Da der Spanier aber nicht zu holen war, nahm Webber im letzten Stint ein wenig Tempo heraus, weil Nico Rosberg hinter ihm keine Bedrohung darstellte. "Mehr Punkte sind gut für das Team, vor allem nachdem das Team mein Auto nach dem Unfall am Freitag so gut wieder aufgebaut hat. Wir sind jetzt aber nicht zufrieden damit, in die Punkte zu kommen - wir wollen mehr. Ich habe aber gleich viel Punkte wie im gesamten vorigen Jahr, also geht es uns gut", meinte der Australier.

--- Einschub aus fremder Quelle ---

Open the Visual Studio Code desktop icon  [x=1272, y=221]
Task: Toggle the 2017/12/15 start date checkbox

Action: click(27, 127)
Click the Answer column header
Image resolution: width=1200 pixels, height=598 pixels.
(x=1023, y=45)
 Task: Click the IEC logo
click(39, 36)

Knapp ging es auch bei David Coulthard zu, der als Neunter an den Punkten vorbeischrammte. "Ich habe mir aber nach dem Rennen das Auto angesehen und es gibt keinen Schaden. Also haben wir zumindest ein Rennen beendet, ohne mit jemandem zu kollidieren. Ich bin so hart gefahren, wie es ging. Ich verlor kurz vor meinem zweiten Stopp eine halbe Sekunde und kam genau hinter Nico heraus, was wahrscheinlich entscheidend war", berichtete der Schotte.

Die Strategie des Teams machte er aber nicht dafür verantwortlich, sondern betonte, dass er einfach nicht das Letzte aus dem Auto geholt hatte. "Ich hatte ein wenig Untersteuern und die Fahrbarkeit war schwer, wenn ich das Gas aufgemacht habe. Das hat mich eine Zehntel pro Runde gekostet." Horner bedauerte, dass Coulthard nicht an Rosberg vorbeikam, da er seinen Fahrer schneller sah als den Deutschen. Platz neun bezeichnete er als frustrierend, freute sich aber immerhin darüber, dass wieder beide Autos im Ziel waren.